O gene uidA/gusA de Escherichia coli, que codifica o enzima beta-glucuronidase, quando expresso em Arabidopsis thaliana após transformação, pode ser revelado por uma simples reacção histoquímica que marca os tecidos de azul; construindo no T-DNA um gene quimérico com um cistrão uidA regulado por um promotor heterólogo, a cor azul nas plantas transformadas com esse T-DNA indica onde é que o gene da -glucuronidase foi transcrito, isto é, qual a gama de actividade desse promotor (localização organográfica, tempo do desenvolvimento, resposta a condições ambientais controladas, etc.). A presença do enzima nas células não parece interferir com a fisiologia da planta, mas também é preciso que a inserção do segmento de DNA transformante não interfira com a actividade de algum gene endógeno, o que, como já foi referido a propósito da compacção do genoma de Arabidopsis thaliana, não deixa de ser bastante provável. Outro gene muito utilizado é o da luciferase do pirilampo, cuja expressão na planta é evidenciada com um substrato que, na presença de dioxigénio, dá um produto luminescente visível em penumbra, e com suficiente duração para fotografia ou auto-radiografia(6).
Outra possibilidade de revelar a distribuição da actividade de promotores, inicialmente aplicada em Drosophila melanogaster, é utilizar um gene para a -glucuronidase sem promotor (promoter trap): se houver expressão deste enzima em algum tecido, então é porque o gene que o codifica se inseriu perto de um promotor endógeno, cujo espectro de expressão fica patente na reacção azul (pelo menos os homozigóticos destas plantas transformadas exibem também fenótipos mutantes). Marcados como estão pelo T-DNA, os clones de um banco genómico da T3 contendo o promotor e o respectivo gene podem facilmente ser identificados [Bechtold et al., 1993].

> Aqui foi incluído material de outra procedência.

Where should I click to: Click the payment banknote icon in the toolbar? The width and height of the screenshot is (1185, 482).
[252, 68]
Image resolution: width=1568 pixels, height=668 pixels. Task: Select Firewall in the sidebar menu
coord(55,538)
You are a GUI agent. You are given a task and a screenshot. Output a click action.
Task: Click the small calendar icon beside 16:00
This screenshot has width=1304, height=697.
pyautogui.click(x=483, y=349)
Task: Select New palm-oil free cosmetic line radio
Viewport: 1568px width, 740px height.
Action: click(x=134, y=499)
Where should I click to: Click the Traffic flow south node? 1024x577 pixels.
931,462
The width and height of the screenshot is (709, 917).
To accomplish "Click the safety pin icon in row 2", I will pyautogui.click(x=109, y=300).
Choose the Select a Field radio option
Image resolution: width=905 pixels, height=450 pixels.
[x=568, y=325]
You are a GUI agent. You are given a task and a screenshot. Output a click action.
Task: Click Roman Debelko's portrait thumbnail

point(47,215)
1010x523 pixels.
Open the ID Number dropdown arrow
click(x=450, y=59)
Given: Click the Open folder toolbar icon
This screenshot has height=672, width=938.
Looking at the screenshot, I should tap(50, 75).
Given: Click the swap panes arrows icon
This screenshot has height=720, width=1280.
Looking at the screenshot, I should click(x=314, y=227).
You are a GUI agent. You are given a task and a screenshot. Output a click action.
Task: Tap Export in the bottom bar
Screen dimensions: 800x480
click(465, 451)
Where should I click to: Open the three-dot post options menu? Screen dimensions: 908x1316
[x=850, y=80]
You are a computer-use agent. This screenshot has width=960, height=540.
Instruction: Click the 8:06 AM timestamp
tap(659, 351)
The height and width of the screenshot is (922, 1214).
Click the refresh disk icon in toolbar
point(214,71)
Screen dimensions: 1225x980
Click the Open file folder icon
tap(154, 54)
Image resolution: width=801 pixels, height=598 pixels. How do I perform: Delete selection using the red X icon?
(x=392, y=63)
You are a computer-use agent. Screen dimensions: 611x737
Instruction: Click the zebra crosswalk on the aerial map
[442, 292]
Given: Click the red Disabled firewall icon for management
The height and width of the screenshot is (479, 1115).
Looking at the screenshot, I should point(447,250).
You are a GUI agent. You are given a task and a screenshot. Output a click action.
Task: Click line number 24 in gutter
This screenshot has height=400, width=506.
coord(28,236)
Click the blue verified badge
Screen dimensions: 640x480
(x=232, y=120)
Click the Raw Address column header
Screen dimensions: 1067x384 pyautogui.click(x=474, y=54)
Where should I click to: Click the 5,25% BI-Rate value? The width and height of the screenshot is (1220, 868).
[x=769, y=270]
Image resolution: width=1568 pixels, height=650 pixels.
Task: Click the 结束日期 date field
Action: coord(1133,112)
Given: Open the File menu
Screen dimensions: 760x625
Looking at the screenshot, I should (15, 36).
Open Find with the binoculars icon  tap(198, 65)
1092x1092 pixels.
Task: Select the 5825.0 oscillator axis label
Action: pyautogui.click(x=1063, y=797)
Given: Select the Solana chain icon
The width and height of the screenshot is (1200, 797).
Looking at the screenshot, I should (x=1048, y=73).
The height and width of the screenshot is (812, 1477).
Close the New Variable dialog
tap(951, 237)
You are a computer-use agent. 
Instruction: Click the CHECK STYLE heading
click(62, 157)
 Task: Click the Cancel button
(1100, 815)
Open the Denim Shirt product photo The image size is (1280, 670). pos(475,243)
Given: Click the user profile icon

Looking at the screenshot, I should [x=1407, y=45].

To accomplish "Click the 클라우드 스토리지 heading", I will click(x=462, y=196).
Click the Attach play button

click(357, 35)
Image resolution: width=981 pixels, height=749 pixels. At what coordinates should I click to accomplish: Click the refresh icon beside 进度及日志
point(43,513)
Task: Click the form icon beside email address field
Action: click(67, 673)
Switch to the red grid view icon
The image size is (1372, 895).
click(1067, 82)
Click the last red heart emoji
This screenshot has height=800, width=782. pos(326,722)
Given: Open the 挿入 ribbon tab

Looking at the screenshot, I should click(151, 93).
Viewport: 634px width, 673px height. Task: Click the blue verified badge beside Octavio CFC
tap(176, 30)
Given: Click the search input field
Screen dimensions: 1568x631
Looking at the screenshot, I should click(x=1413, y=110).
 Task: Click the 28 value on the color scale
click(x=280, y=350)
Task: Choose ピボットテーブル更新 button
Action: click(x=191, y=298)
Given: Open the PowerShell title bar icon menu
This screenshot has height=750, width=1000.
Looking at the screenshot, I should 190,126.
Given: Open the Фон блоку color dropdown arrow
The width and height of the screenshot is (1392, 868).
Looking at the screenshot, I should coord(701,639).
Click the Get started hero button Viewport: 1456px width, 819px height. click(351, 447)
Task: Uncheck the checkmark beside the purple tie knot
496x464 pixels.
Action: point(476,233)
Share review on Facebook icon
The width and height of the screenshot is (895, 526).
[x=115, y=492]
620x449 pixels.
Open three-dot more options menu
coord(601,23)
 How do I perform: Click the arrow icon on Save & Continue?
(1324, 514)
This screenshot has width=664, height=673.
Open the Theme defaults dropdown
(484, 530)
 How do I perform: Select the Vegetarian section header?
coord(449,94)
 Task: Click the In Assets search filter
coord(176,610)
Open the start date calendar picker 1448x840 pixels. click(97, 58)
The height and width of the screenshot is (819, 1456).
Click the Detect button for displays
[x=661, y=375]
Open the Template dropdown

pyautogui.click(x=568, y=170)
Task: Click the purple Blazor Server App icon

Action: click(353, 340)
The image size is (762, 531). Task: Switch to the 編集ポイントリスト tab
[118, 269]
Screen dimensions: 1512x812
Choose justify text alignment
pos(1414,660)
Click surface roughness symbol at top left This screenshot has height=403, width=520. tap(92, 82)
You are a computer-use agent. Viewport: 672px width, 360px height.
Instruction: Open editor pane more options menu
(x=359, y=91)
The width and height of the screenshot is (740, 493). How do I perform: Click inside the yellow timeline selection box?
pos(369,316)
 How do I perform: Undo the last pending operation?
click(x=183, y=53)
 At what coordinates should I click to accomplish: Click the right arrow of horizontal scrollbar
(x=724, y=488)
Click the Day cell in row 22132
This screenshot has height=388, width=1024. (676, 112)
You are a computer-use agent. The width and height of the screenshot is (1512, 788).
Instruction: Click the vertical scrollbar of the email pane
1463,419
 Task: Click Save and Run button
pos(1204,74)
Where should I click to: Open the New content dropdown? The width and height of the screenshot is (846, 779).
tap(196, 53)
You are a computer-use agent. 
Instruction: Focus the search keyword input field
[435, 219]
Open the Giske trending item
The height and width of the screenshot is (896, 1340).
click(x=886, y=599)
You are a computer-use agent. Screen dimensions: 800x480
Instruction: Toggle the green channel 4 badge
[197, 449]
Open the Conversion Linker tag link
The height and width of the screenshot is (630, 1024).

O genoma da Arabidopsis thaliana está a ser sequenciado sistematicamente, e o estado actual de construção dos mapas físicos dos cromossomas pode ser consultado na Internet [www7]. Graças a este esforço, a exemplo do que já se encontra em fase adiantada noutros genomas, qualquer sequência de DNA pode ser facilmente mapeada em alta resolução, e as sequências que lhe são vizinhas isoladas e sequenciadas, independentemente de já o estarem ou não por outras vias. A construção de mapas físicos constitui o trabalho de base para a sequenciação eficaz da totalidade de um genoma; destaque-se o exemplo da levedura Saccharomyces cerevisiæ, onde a própria sequência está já completa, caminhando-se actualmente para uma análise preliminar dos numerosos genes de função desconhecida -- é de esperar que o caminho desbravado com este organismo facilite o progresso a ser feito, pela mesma via, de outros projectos de genoma que estão a decorrer, a par do da Arabidopsis thaliana (refiram-se os do nemátode Cænorhabditis elegans, da Drosophila melanogaster, do Mus musculus, do Homo sapiens e, em plantas, de Oryza sativa).
Na publicação do mapa físico do cromossoma 4 de Arabidopsis thaliana [Schmidt et al., 1995] pôde verificar-se a grande variação no número de pares nucleotídicos por cM, confirmando a noção de que há hot spots e cold spots de recombinação meiótica dentro do mesmo cromossoma.
Não deixa de ser interessante que, para a análise da expressão de mRNAs em larga escala em
Arabidopsis thaliana, utilizando ESTs (expressed sequence tags [Newman et al., 1994]), tenha
sido inventado um procedimento novo de rastreio (microséries de sequências de DNA, no original
DNA microarrays [Schena et al., 1995]) que tem actualmente larga aplicação em todos os
projectos de genoma de metazoários e de plantas.